Airflow alerts are emitted to the discovery-alerts mailing-list.

Sensor timeouts and SLAs

Sensors are dedicated tasks that for some data to be present before executing the next task in the DAG. Sensor tasks generally have a name with wait in them. When the data is not there in the time configured on the task the sensor will emit two kinds of alerts depending on how they're configured:

• SLA miss with for instance: [airflow] SLA miss on DAG=wcqs_streaming_updater_reconcile_hourly
• Timeouts with for instance: Airflow alert: <TaskInstance: mediawiki_revision_recommendation_create_hourly.wait_for_data 2023-01-09T10:00:00+00:00 [up_for_retry]

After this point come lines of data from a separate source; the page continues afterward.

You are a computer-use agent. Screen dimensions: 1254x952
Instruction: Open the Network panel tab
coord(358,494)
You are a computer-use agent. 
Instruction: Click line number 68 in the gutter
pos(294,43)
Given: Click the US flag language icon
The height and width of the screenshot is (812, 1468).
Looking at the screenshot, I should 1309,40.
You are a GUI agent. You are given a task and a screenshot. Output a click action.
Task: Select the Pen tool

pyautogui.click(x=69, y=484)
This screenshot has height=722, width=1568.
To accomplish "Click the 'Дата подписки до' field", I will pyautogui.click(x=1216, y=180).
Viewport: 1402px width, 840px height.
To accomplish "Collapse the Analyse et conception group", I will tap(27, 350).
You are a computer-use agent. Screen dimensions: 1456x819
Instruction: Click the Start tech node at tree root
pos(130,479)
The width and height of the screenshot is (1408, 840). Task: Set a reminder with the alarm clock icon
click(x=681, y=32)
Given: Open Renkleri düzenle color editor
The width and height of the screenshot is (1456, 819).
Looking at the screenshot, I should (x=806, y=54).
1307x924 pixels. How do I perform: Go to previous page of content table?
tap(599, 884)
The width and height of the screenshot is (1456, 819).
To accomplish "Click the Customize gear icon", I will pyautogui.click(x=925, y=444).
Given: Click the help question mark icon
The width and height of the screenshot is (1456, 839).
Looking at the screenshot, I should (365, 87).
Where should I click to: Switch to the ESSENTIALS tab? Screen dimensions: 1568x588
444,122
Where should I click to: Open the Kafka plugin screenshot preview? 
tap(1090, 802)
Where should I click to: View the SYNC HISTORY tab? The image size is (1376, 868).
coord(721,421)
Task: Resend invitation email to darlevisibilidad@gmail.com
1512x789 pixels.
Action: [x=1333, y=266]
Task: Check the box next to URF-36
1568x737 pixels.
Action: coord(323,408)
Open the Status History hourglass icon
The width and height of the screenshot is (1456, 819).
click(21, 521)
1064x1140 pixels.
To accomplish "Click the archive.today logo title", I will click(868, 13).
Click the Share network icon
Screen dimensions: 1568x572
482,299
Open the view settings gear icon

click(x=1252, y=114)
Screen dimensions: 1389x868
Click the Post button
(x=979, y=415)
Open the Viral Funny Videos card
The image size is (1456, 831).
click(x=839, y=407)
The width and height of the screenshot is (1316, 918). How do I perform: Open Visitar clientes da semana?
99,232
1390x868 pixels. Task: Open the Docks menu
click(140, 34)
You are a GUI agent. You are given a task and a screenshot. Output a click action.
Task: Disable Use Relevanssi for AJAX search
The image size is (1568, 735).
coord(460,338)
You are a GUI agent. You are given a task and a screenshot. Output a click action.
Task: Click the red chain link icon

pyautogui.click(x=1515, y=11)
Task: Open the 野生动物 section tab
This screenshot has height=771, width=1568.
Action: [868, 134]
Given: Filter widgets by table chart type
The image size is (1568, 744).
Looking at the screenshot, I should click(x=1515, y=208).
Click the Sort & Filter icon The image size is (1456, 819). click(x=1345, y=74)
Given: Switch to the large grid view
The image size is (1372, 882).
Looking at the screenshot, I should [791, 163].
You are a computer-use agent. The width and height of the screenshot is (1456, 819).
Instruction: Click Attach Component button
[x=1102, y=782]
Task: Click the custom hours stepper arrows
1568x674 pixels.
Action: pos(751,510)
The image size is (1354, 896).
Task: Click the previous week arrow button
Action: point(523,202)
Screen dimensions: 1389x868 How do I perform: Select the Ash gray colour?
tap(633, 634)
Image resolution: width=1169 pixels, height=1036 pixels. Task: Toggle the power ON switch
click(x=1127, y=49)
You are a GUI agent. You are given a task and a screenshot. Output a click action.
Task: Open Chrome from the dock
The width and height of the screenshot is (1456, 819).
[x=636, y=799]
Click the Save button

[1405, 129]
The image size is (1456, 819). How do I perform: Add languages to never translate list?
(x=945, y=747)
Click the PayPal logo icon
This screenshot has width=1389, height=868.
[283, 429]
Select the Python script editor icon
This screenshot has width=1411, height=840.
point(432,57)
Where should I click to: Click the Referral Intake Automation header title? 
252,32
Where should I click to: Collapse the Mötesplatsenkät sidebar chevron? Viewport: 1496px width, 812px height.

When sensors are complaining an investigation must be done to understand why the data is not there. DAG runs that failed because of this might have to be resumed manually by clearing the failed sensor task manually, to identify such tasks go to Browser/Task Instances, set a filter on state failed and sort by date. Select the failed tasks and clear them (select Clear in the With selected drop down menu).

False positives

It is possible that airflow emits an alert that is a false positive, they can be identified by looking at the alert body:

   Try 0 out of 5
   Exception:
   Executor reports task instance finished (failed) although the task says its queued. Was the task killed externally?

If the task does not report further problems it is likely that this is a false positive. These false positives should be rare (a couple per week) but if they happen more frequently this might be a symptom of something malfunctioning on the airflow instance, see phab:T325279 for more details.